As ASUU Dies

Looking at how ASUU (Academic Staff Union of Universities) struggles to have a say in national matters concerning them these days, one would think it’s not the same ASUU—throwback to the Yar’Adua and Jonathan Administrations—that was almost the most powerful union in the country, and the union having the greatest influence on government policies. What happened by the way to make ASUU a union that has not been able to influence the government on anything since the beginning of the Buhari Administration? Could it be the Buhari’s tyrannical way of bringing in policies? Could it be something else? Let’s try to look into that with some critical political eyes. That President Buhari is a tyrant is enough to cripple any union, association, organization or individual that would ever stand against any of his policies he is ready to implement, but this is not what crippled ASUU. What crippled ASUU is internal to the union, and it did the crippling gradually one limb at a time till ASUU is now a crawling union.

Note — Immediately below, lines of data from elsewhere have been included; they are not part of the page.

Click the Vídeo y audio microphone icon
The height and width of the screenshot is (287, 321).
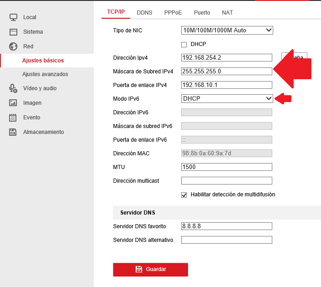[13, 88]
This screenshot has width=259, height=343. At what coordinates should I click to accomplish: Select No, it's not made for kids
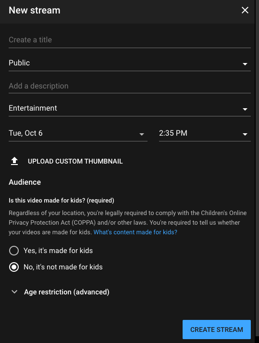(x=14, y=267)
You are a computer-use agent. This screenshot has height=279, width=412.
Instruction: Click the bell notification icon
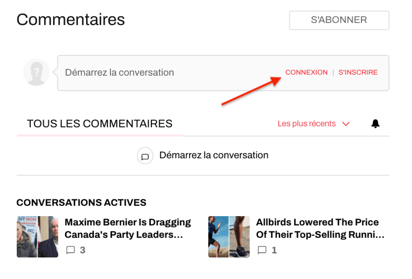pos(375,123)
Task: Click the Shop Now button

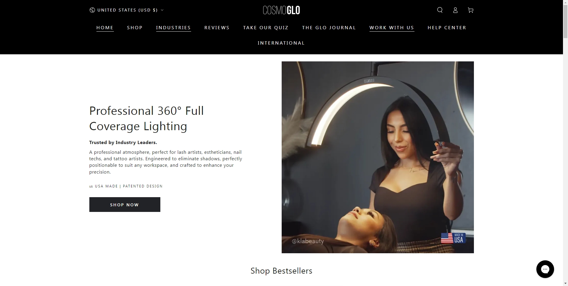Action: 125,205
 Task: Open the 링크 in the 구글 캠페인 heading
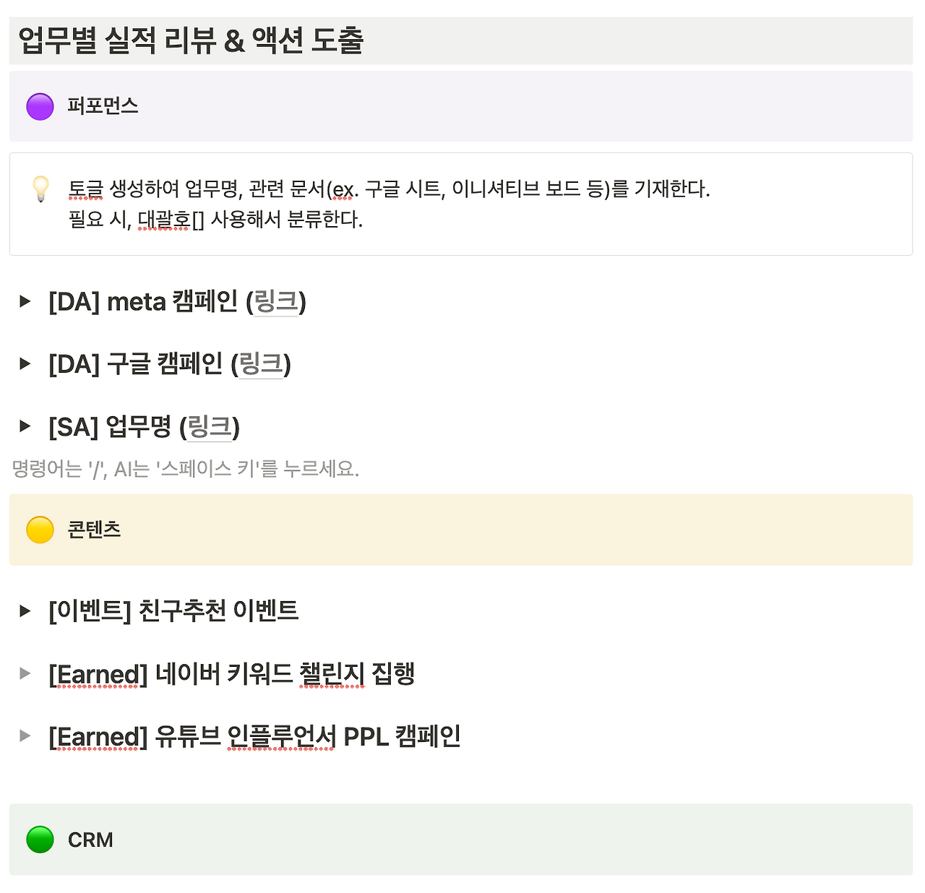261,363
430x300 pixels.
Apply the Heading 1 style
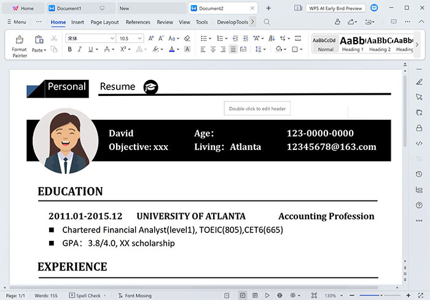pos(353,42)
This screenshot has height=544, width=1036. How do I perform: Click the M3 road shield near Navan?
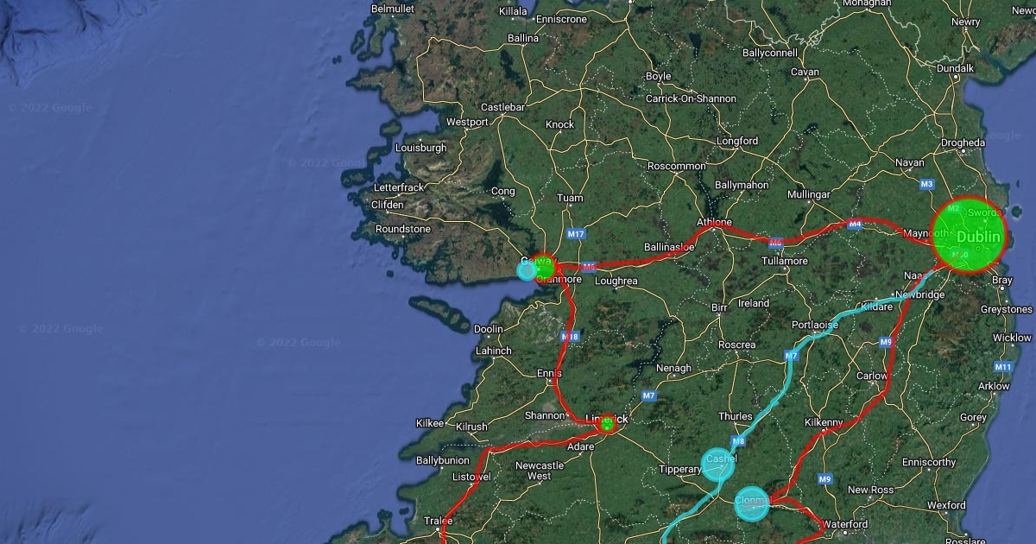(927, 184)
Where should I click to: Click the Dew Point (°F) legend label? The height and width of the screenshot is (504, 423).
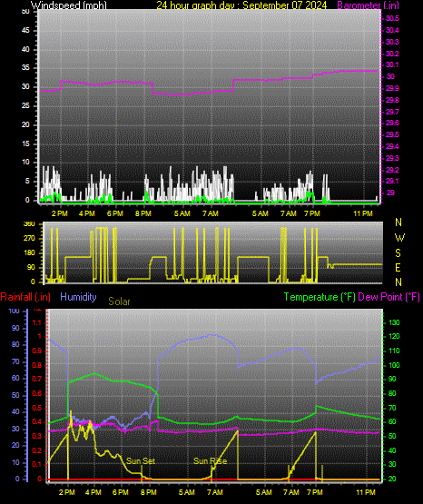389,297
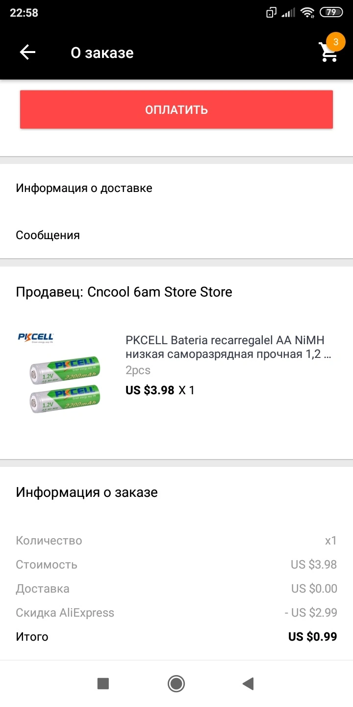Tap the Wi-Fi status icon

coord(308,13)
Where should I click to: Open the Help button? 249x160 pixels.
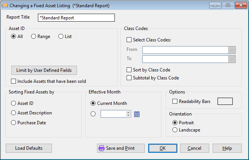point(227,148)
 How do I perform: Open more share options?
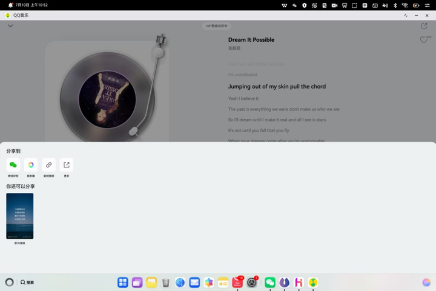[67, 165]
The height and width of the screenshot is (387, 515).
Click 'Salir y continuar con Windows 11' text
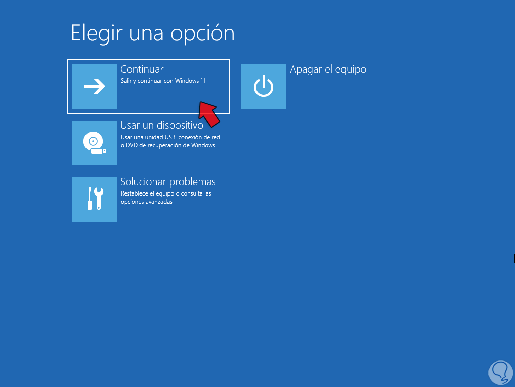pyautogui.click(x=162, y=81)
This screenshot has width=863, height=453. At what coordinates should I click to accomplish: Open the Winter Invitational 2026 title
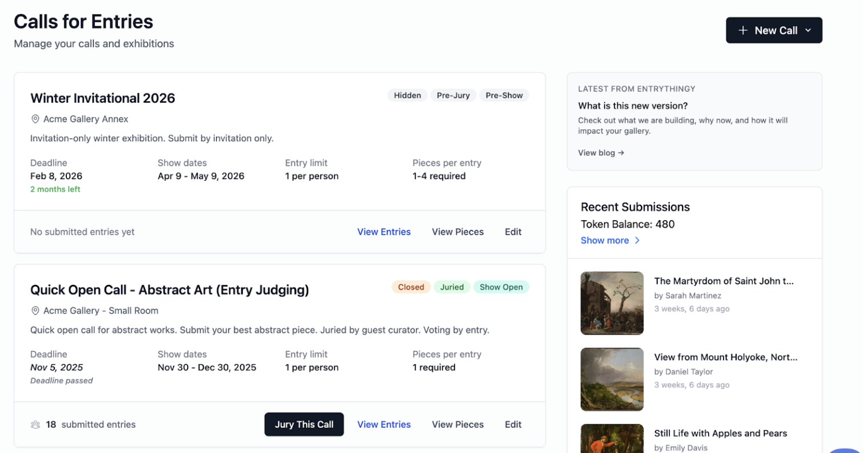(103, 98)
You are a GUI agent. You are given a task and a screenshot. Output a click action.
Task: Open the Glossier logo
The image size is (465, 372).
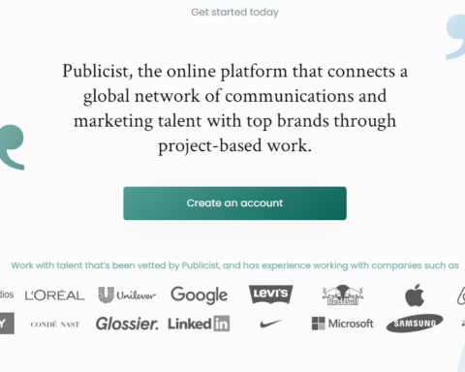(127, 324)
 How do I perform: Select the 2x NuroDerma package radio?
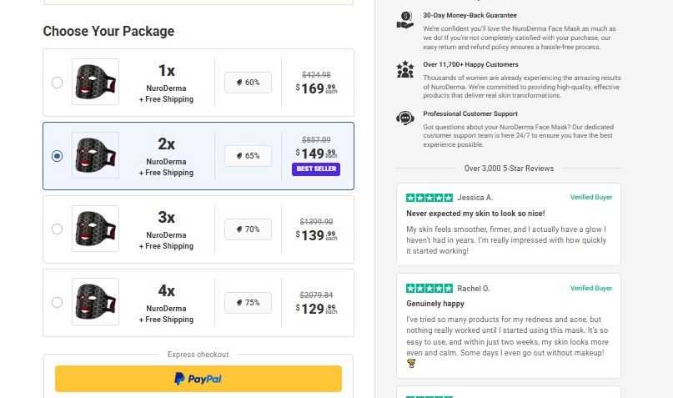57,156
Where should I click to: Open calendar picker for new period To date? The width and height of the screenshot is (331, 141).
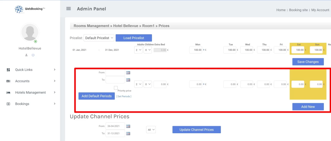128,80

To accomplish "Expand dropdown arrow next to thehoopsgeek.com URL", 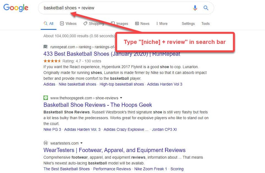I will click(121, 98).
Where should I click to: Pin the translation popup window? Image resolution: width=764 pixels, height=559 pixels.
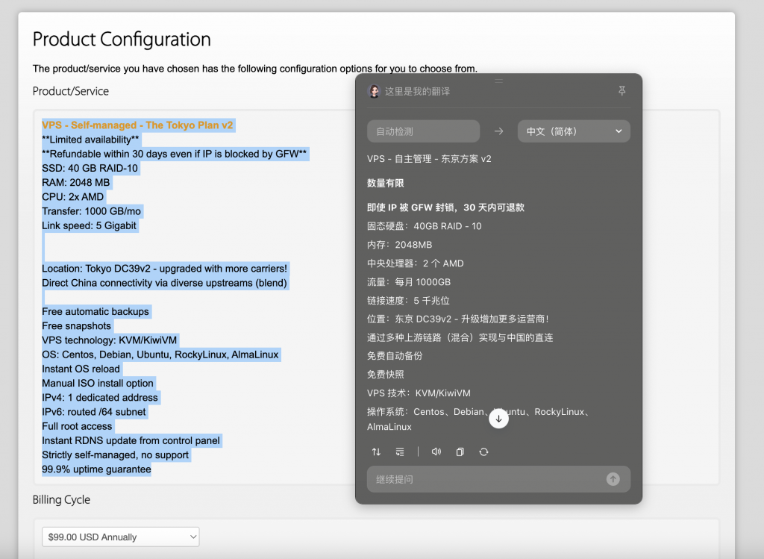[x=622, y=91]
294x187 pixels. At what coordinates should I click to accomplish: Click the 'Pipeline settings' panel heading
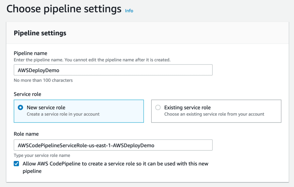tap(40, 33)
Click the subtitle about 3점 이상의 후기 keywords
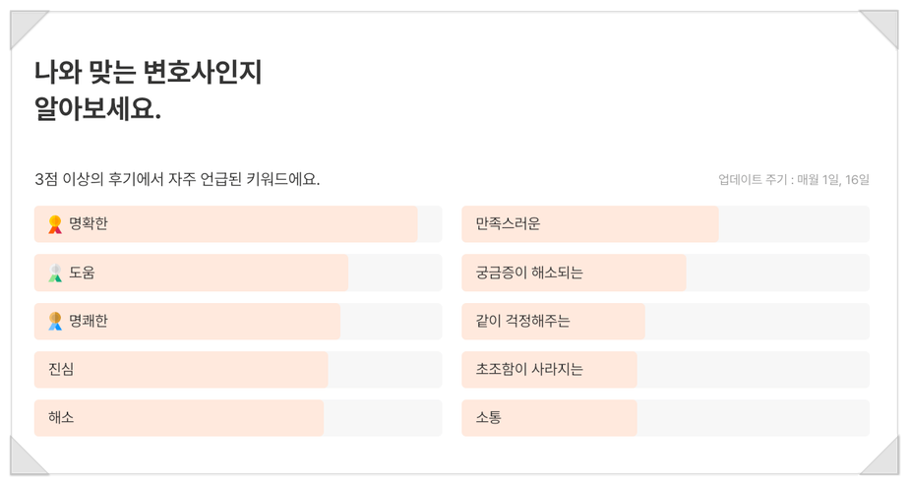Image resolution: width=909 pixels, height=485 pixels. click(x=177, y=179)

First on the list of things that silently reduced the influence ASUU has on the government is there engagement in the monetized Occupy Nigeria movement against the Jonathan Administration in 2013. Though a couple of other unions and associations were used to stage that democratic coup d’état too, but ASUU was going to end up being the body to suffer most for allowing itself be used in such cheap way, as that was when it was revealed to the populace ASUU is only an oligarchical body whose struggles are geared—not towards representing the interests of its members as it should be, nor towards pushing anything at all that would benefit their universities or the students in anyway, but—towards only what benefits the big heads of the union. Yes, every gathering all eventually tends towards favoring the interests of the masters of the association than those of the mere members of the gathering, it’s the Iron Law of Oligarchy, and it’s barely avoidable. But ASUU made theirs so obvious the union began to look like it’s a business enterprise. You cannot have the power to fight and have outcomes off your fight if you are fighting for what only benefits the smallest portion of the group doing the fighting, and also your fighting is monetized.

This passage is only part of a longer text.